When he turned over a queen of hearts and the other man held only a jack, he'd stayed calm on the outside. His insides swirled with triumph. He'd wanted to wake Mazy, to tell her. Walked to her door but did not knock. He had suspected she wouldn't have shared his elation in his newfound wealth even though it meant they might have a more predictable life. Still, he hadn't given her that option, had simply gone to his room and turned in. He wondered what held him back.

Zane Randolph heard the shout and felt the rope yank around his back in the same second as he saw the mare bounding up beside him on the left. No! He grabbed for the lead rope bound hard and tight at the horn, tried to yank it loose, couldn't, turned his own horse to the right, wanting to straighten the rope being pulled against his back, his thigh, frightening his horse.
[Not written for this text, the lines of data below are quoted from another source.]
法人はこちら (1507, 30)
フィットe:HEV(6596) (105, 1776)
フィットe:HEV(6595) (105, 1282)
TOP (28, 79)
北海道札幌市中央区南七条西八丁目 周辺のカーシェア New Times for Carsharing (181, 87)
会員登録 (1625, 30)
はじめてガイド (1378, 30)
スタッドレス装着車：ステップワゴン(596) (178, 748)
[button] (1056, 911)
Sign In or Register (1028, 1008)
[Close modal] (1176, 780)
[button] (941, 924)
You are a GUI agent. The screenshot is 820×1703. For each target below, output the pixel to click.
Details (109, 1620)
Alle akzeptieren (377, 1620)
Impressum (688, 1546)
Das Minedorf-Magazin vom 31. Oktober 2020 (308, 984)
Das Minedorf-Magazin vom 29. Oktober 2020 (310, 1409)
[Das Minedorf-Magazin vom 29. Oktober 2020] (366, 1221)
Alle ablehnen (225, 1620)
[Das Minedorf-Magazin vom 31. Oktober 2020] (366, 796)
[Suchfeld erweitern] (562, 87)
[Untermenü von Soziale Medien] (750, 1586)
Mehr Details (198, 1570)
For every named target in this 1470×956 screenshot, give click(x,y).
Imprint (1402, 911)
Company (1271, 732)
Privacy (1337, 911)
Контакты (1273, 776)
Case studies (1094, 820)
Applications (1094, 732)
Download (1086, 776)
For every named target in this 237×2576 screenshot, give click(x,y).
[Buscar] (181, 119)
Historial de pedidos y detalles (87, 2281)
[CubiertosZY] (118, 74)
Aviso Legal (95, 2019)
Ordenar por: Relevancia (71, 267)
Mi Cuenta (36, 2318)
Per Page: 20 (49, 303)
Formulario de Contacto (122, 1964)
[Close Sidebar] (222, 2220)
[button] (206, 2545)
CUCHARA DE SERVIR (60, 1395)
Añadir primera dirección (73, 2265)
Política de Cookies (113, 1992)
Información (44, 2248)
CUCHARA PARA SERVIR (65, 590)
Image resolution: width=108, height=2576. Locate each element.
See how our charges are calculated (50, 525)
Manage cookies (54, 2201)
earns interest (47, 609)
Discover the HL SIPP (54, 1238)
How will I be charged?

His horse, pulled by the frightened mare, frenzied it more. It sidestepped and lurched, pulled even tighter by the rope attached to Zane's saddle. The mare's neck stretched out now, its eyes wide in terror. Zane's horse spun around it. Water splashing, rocks rolling, horses slipping. The rope gouged tighter against Zane, the noise of water and a shrieking horse, and rocks tumbling, and his own shouts, of “Whoa, now, whoa now!” throbbing like a hammer at his head.

The rope stretched tight across his thigh, and his own horse pulled and sidestepped, and then the mare reared and whinnied and shrieked, and Zane heard the crack and grind of its neck just before it went down, strangled. The rope raked Zane from his saddle.